令和4年度の当初予算案並びに関連議案の審議をお願いするにあたり、施政方針を述べさせていただきます。
1 はじめに
昨年4月の市長就任から、10ヶ月が経とうとしています。
就任以来、私は、対話とチャレンジを旗印として、市政を担ってきました。対話では、多くの市民や団体と意見交換し、様々な場に赴いて話を伺ってきたほか、チャレンジでは、デジタルの活用などにより、未来を見据えた施策を展開してきました。
しかしながら、新型コロナウイルスの影響を受け、思い描いたように進まなかったこともあります。これからも日々精進を重ね、より良い市政を目指してまいります。

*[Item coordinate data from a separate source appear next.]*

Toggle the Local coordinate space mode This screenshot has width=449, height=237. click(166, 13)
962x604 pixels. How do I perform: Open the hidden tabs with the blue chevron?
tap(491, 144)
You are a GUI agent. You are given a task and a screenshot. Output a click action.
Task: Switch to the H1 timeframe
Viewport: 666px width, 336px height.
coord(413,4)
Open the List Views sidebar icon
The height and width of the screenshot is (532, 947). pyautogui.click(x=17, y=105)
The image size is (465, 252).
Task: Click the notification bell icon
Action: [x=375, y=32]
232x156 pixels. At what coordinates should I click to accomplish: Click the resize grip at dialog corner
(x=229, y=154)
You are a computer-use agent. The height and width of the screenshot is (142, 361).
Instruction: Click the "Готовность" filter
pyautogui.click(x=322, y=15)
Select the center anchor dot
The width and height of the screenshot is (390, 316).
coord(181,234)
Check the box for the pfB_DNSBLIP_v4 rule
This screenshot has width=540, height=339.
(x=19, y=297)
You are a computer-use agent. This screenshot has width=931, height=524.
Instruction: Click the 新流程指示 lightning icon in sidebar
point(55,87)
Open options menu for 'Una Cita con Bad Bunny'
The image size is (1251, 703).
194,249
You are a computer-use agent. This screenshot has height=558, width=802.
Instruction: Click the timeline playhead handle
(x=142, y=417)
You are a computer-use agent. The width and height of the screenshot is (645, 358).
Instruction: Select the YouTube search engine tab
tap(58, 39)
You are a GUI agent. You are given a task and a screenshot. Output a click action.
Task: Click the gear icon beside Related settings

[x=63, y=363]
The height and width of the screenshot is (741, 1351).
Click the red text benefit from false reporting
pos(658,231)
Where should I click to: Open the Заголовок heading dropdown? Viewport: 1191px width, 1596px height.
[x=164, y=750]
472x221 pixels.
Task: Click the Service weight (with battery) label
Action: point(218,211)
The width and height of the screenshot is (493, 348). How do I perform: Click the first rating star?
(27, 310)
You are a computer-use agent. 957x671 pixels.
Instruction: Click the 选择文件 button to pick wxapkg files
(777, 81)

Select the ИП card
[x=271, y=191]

こうした中、今もなお新型コロナウイルスとの闘いが続いています。一時、猛威を振るったデルタ株は収束に向かいましたが、今回のオミクロン株はさらに手強い相手となって、私たちを襲っています。
この難局を、私たちは協力し合って乗り越え、ポストコロナの新しいまちづくりに取り組んでいく必要があります。
今、掛川市は、SDGs未来都市として持続可能なまちづくりを進め、地域や学校では、デジタル化が急速に進んできています。この流れを止めることなく、SDGsとDXをまちづくりの基軸とし、チャレンジを重ねていくことが、これからの時代に対応した新しい掛川市に繋がっていくはずです。
パンデミックは時代の転換点でもあります。掛川市が、これからの時代も選ばれるまちとなるために、積極的に掛川市の魅力を発信し、すべての市民が持てる力を存分に発揮することができる、ポストコロナ時代に対応したまちを創ってまいります。
2 自治体経営の基本事項
次に、自治体経営の基本事項について申し上げます。
1 組織機構
令和4年度組織機構は、全国公募した二人目の副市長を迎え、民間のスピード感や柔軟性を備えた新しい市政を目指すとともに、第2次総合計画を着実に実行し、SDGsやDXの推進による、誰ひとり取り残さない、持続可能なまちづくりのための組織としました。
まず、市民や外部への情報発信力を強化するため、「秘書広報室 政策秘書係」を設置し、わかりやすく戦略的な情報発信を進めます。また、「DX推進課」を設置し、誰ひとり取り残さない、人にやさしいデジタル化を推進します。この2つの課には、公募により選ばれたプロフェッショナル人材に入っていただき、専門性を活かした取組を進めていきます。
一方、市内の産業を、より一層活性化していくため、「産業活性化推進室」と「ふるさと納税推進室」を設置するとともに、中山間地域の振興や海岸線地域ビジョンを推進する「中山間・海岸線地域振興係」を設置し、市全域の活性化を図ります。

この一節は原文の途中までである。